Поставлю платформу 8.2 1с Преприятия, к ней поставлю конфу 1с Бухгалтерия ПРОФ, этого будет достаточно? Можно ли на этой платформе использовать несколько баз разных фирм? что для этого нужно? Предприятия заводяться на платформе (как в 7.7 конфы) или в конфигурации несколько фирм?

До этого работал в семёрке. 

А и ищо, дома есть диск там платформа 8.0 и 1С Бухгалтерия Базовая, она обновица с сайта до 8.2 и последней Базовой версииИ

И вопрос такой, если пропущено много обновлений, то она не даёт обновить до последней версии как в семерке. Просит предыдущую версию. Как можно быстро обновить старую конфу до свежей?

----------


## Polis6

по предыдущему вопросу помогли. Спасибо.

Вот такой вопрос: как организовать работу на 2 компьютера?
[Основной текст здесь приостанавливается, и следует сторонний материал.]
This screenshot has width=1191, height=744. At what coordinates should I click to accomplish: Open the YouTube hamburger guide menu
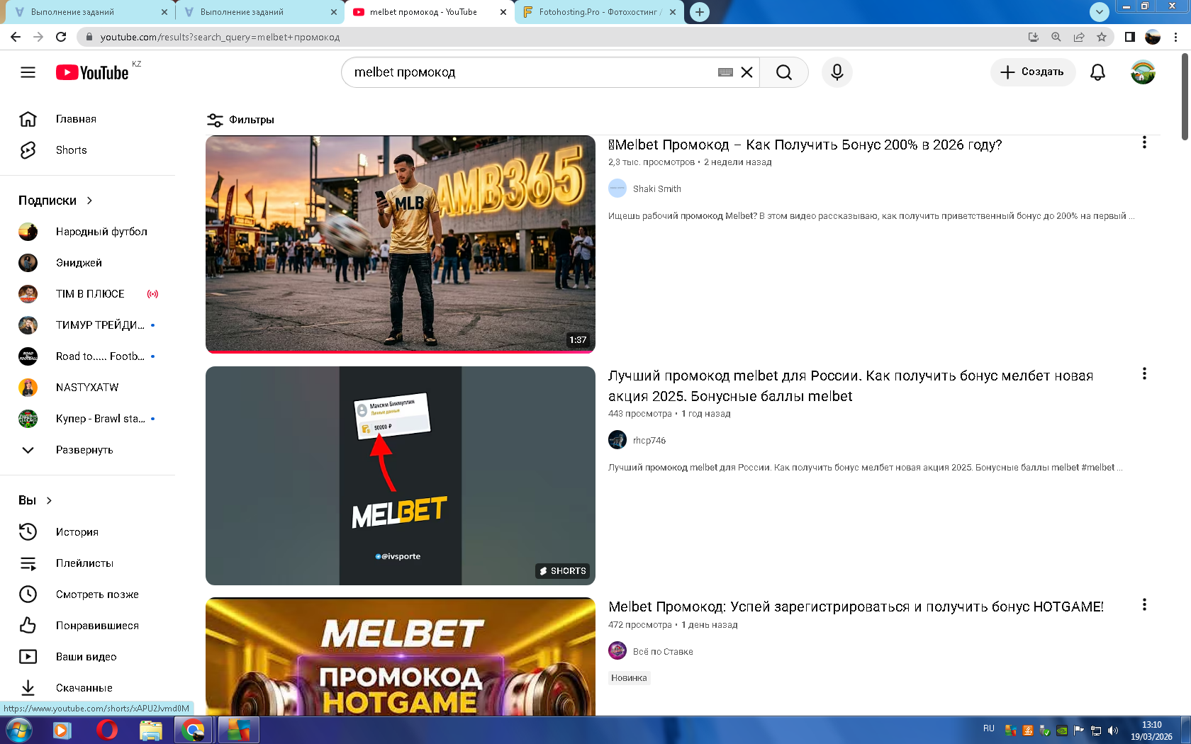[x=28, y=72]
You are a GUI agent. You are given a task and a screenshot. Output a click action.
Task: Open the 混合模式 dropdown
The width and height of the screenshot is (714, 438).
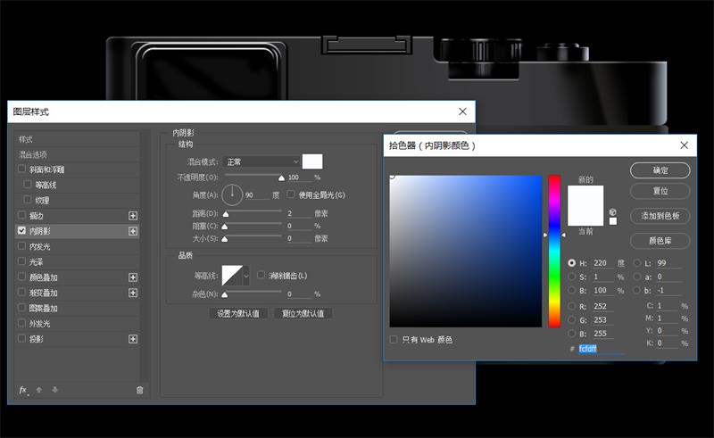[x=260, y=161]
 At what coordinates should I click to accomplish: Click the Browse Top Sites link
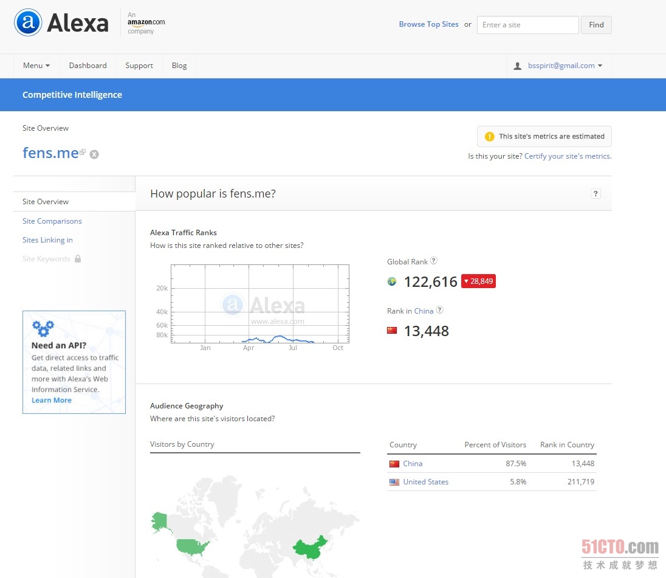pyautogui.click(x=428, y=24)
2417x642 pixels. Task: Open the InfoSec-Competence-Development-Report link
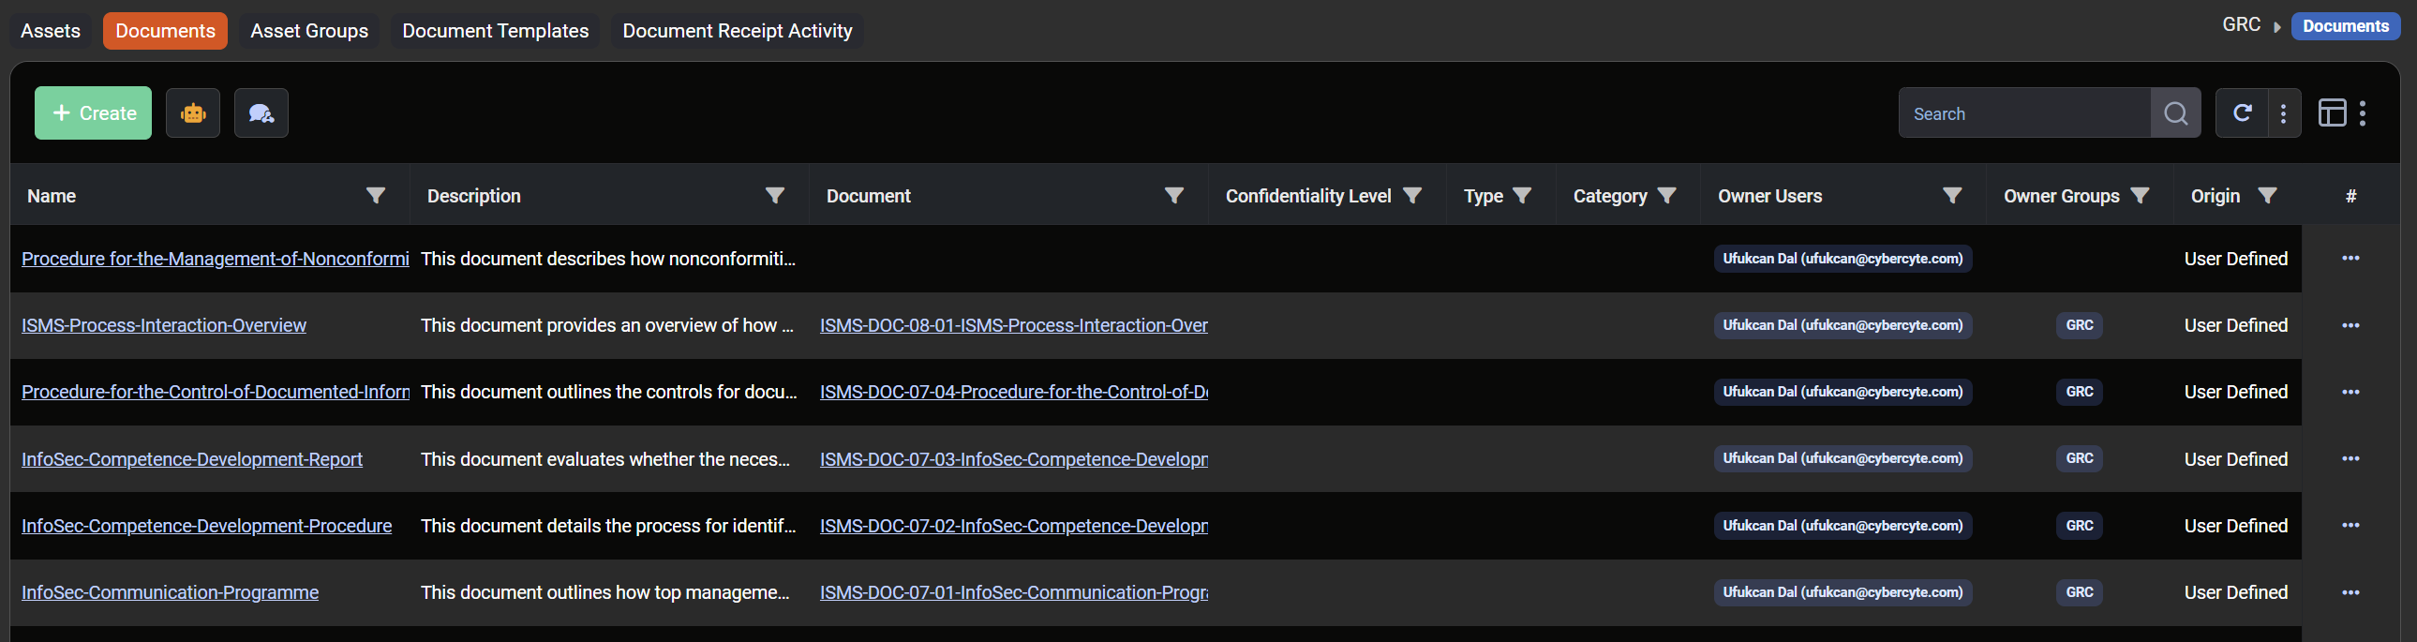(x=191, y=459)
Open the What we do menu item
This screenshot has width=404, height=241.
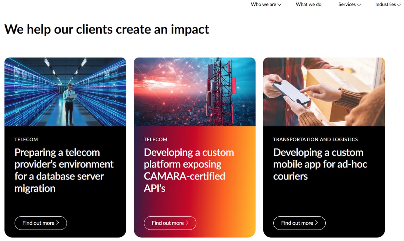tap(308, 4)
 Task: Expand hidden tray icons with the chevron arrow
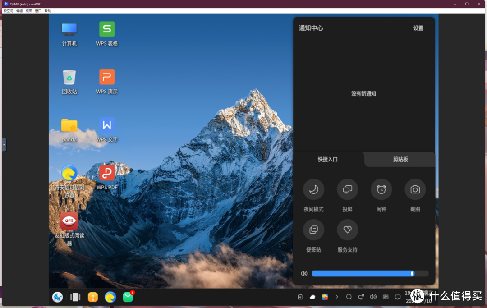(x=337, y=297)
Что, какие платформы, сервера, клиенты ставить?

----------


## Fess746311

подскажите пожалуйста
у меня в бланке доверенности не проставляет Фамилию И.О. директора и главбуха, как это можно исправить?
заранее спасибо!!!!

----------


## LYuri

> подскажите пожалуйста
> у меня в бланке доверенности не проставляет Фамилию И.О. директора и главбуха, как это можно исправить?
> заранее спасибо!!!!


Необходимо заполнить "ответственные лица организации", при этом необходимо учесть заполнение ФИО у физ.лица, ФИО берётся именно оттуда

----------


## Fess746311

а где заполняются "ответственные лица организации"?

----------


## LYuri

> а где заполняются "ответственные лица организации"?
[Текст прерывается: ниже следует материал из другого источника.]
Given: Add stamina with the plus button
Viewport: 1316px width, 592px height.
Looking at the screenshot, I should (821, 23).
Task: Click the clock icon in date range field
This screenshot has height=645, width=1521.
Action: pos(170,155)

туда можно попасть разными путями, самый простой - это открыть справочник "Организации" и на своей организации по кнопке "перейти" провалиться в регистр "ответственные лица организации"? либо в полном интерфейсе открыть этот справочник через меню "операции"-"регистры сведений"-"ответственные лица организации"

----------


## Fess746311

> туда можно попасть разными путями, самый простой - это открыть справочник "Организации" и на своей организации по кнопке "перейти" провалиться в регистр "ответственные лица организации"? либо в полном интерфейсе открыть этот справочник через меню "операции"-"регистры сведений"-"ответственные лица организации"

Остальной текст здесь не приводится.